Sunday, February 27, 2011

Please

I'm begging myself to just stop all of this I want to eat crap, I'm losing motivation quick and it feels like a landslide. I think it's partially due to the fact that I ran out of cigarettes yesterday and all the times I'd go outside to smoke I'm filling up with eating. To be honest I'd take a cigarette over any type of food any day, but it doesn't help when you don't have them.


My dad for sure said that by mid March he's getting a membership (after all his doctor appointments, because he's going to start exercising than too). I tried doing exercises at home and didn't realize you have to do them every other day when you start out even though you're really sore, so I should have done them yesterday.

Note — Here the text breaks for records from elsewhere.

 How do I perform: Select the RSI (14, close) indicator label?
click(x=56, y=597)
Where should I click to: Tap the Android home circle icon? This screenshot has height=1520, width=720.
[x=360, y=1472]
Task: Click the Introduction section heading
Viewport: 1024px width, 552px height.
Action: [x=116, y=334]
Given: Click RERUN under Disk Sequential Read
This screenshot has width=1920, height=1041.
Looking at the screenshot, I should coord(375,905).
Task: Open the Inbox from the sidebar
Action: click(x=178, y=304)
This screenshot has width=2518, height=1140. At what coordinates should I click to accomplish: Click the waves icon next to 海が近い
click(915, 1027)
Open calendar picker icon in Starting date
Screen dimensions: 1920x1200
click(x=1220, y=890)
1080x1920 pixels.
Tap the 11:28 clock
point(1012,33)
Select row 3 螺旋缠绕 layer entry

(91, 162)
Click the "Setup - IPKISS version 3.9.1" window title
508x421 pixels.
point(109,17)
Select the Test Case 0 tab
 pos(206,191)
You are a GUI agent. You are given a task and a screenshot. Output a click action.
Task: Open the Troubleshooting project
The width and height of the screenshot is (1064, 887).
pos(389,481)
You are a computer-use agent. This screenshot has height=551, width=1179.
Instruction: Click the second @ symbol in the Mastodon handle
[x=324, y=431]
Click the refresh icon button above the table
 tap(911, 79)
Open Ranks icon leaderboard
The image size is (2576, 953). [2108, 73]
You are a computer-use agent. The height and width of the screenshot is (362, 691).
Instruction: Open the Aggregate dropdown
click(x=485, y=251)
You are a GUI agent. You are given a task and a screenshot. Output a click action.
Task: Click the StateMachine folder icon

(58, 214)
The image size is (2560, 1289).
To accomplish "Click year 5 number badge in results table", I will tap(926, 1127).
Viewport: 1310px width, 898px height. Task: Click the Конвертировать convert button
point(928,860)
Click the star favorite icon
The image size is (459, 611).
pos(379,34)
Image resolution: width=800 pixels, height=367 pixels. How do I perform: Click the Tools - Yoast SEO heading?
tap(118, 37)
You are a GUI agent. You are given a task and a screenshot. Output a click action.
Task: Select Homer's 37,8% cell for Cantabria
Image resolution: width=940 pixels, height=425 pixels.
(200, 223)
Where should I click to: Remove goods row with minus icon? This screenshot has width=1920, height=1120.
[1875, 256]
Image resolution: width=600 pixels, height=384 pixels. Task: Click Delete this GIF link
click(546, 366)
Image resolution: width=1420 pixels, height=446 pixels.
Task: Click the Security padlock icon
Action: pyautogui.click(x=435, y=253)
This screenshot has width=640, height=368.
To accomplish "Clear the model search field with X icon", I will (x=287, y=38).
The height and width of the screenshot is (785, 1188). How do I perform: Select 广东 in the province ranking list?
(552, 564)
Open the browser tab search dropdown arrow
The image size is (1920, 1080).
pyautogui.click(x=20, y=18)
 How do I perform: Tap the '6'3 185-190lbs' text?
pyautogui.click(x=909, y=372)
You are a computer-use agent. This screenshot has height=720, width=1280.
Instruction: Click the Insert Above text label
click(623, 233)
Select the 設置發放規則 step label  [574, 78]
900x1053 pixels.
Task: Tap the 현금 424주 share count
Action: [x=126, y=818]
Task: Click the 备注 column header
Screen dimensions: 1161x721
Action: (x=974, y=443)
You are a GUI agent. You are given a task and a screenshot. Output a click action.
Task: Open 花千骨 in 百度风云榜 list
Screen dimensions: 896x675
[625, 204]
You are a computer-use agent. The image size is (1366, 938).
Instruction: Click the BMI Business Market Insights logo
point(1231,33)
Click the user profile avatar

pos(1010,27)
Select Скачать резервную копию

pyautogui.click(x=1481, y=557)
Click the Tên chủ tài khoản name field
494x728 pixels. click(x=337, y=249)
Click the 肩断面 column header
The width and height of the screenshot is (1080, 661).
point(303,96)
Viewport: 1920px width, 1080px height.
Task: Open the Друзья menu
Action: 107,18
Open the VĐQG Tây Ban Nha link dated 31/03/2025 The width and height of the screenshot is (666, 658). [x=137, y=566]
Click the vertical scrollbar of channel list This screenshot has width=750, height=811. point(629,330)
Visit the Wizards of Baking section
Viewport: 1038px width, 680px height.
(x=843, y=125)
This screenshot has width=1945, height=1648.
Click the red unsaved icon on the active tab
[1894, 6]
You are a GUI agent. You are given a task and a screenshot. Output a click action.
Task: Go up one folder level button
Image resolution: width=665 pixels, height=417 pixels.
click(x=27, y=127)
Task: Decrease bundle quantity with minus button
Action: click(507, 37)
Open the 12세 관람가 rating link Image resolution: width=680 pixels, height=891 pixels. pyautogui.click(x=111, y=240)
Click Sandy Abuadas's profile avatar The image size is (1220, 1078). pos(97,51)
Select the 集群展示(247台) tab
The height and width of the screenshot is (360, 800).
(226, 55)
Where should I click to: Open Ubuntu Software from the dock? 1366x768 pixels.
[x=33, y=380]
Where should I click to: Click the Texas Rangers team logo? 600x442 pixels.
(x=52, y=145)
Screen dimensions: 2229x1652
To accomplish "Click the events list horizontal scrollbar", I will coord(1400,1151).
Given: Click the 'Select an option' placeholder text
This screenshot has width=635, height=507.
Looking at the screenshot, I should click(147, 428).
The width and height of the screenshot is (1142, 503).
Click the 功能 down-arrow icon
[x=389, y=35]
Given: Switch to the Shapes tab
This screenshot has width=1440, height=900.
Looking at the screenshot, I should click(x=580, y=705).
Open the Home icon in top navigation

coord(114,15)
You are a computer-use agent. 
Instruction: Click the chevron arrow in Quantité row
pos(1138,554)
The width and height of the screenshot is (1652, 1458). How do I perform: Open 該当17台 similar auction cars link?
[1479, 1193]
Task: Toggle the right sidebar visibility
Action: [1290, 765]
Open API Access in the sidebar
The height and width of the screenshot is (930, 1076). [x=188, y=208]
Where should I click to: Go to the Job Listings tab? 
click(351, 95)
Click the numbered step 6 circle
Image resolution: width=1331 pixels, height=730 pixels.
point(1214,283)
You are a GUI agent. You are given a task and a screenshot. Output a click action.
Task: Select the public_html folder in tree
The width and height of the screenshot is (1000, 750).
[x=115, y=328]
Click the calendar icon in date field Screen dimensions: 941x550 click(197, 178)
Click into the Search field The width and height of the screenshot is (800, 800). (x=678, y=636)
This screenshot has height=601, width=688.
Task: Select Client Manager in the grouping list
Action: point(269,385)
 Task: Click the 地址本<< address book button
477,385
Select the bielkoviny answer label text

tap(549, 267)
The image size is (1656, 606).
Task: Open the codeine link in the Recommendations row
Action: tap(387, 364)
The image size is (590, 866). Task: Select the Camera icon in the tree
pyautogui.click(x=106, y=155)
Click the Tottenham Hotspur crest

My legs felt like they were about ready to snap off, so I just assumed you had to wait until they didn't hurt anymore (which was more than likely some lame excuse).


So, doing the whole practically no food is not working, because I end up binging at the end of the day. So, I've done my calculating on fitday free calorie counter and I figured out that by May 1st I can weigh 105 pounds with eating 800 calories a day. Which is still quite a lot, but since I've been exercising and will have the opportunity to exercise regularly I should be able to acquire my goal a little sooner than this.


So, I've had a wheat bagel today (300 calories included with some margerine) and then for lunch I can have a 200 hundred calorie something if I feel that I really need to eat something and than I can have a 300 calorie dinner. I think some of these calories I'll be able to cut back on because I'll feel like there's less pressure, but still 800 calories is not enough to make me feel so horribly guilty about eating that I'll binge and it's also enough to satisfy my wanting to eat because of the lack of control and cigarettes.